Excerpted passage Start Marker
Concerns about the role of women in the Catholic church, and especially its traditional handmaidens, religious sisters, the nuns, (a source of unpaid labor), has become problematic to earlier pontificates, such as that of Benedict XVI, who had American nuns investigated for doctrinal purity.


The battle for some women to become ordained ministers has been fought for decades, especially in Chicago, a hotspot for women's ordination in the 1980s; and, one where Catholic women publicly protested vehemently for their ordination rights. will now be examined in a new light, with this change of leadership.


A battle royal might ensue as Prevost is firmly against ordaining women and said, in 2023, to a group of journalists, "Something that needs to be said also is that ordaining women — and there's been some women that have said this interestingly enough — 'clericalizing women' doesn't necessarily solve a problem, it might make a new problem."
Excerpted passage End Marker
Material shown Start Marker
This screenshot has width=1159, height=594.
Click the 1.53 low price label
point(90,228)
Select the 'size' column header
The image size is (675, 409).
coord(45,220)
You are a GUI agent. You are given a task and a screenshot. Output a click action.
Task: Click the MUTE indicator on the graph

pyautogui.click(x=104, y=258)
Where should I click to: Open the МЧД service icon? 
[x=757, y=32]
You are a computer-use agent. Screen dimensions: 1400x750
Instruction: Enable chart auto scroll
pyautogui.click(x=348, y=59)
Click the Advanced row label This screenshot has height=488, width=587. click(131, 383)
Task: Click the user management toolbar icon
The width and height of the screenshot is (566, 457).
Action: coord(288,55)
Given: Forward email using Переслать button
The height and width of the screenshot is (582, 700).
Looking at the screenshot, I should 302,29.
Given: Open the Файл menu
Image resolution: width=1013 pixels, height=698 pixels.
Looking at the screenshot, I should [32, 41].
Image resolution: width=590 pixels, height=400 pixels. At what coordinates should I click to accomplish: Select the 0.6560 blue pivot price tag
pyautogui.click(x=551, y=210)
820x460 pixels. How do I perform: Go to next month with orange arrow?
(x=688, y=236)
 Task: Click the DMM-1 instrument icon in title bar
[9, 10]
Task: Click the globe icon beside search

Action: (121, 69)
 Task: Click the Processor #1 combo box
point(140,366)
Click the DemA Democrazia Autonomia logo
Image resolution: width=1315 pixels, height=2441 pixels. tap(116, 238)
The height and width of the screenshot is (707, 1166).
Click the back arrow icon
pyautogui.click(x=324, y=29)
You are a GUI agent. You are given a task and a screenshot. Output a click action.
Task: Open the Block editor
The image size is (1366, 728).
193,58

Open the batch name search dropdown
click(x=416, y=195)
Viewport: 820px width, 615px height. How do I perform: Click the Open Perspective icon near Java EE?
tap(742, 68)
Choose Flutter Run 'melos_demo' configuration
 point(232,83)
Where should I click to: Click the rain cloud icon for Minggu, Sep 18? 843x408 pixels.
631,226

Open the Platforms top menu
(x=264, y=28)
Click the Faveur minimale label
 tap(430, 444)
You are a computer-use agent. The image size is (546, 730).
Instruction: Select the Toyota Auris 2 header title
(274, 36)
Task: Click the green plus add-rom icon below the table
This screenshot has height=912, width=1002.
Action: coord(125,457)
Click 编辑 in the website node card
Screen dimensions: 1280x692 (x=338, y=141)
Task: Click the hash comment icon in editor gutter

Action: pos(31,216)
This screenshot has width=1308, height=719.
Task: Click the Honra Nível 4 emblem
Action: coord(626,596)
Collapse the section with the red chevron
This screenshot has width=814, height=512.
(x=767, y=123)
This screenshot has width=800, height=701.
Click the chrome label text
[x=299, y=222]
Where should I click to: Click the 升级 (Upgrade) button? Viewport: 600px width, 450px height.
Material shown End Marker
- [Work required] Continue the passage on women's ordination in the Catholic church, starting right after its final sentence.

- [Answer to the problem]
LGBT Catholics desperate for full recognition, and acceptance, thought that they had it, with Francis but as theologian Mary Hunt noted,”Francis proved that the most important role for a pope is as a symbol of unity, not a figure of authority”, writing at Religion Dispatches, and while he was hospitalized the “wheels of the Vatican continued to turn . . . and “disgracefully, many Catholic women, LGBTQIA+ people and those abused by clergy continued to be marginalized.”


Leo will definitely have to deal with the pleas of LGBT Catholics and their families for full acceptance, and as an American, despite dual citizenship with Peru, he will be more than passingly familiar with gay Catholics, and their advocacy group Dignity.


While Leo’s predecessor met with transgendered people, it seems that he does not feel comfortable with that group, and has lumped them, broadly speaking, along with those aligned with new gender norms under the banner of “gender ideology,” a term that seems undefined, and, “According to the LGBTQ+ media advocacy group GLAAD, "gender ideology is not a term transgender people use to describe themselves, it is an inaccurate term deployed by opponents to undermine and dehumanize transgender and nonbinary people," according to the CBS report.


St. Lous University theologian Elizabeth Sweeny Block told USA Today that, “He has condemned so-called ‘gender ideology’ repeatedly - a deeply problematic and derogatory phrase and one without clear definition.”


Prevost has said in the past that, “it is confusing because it seems to create genders that don’t exist, So God created man and woman, and the attempt to confuse ideas from nature will only harm families and people,” when he was interviewed by a Peruvian newspaper.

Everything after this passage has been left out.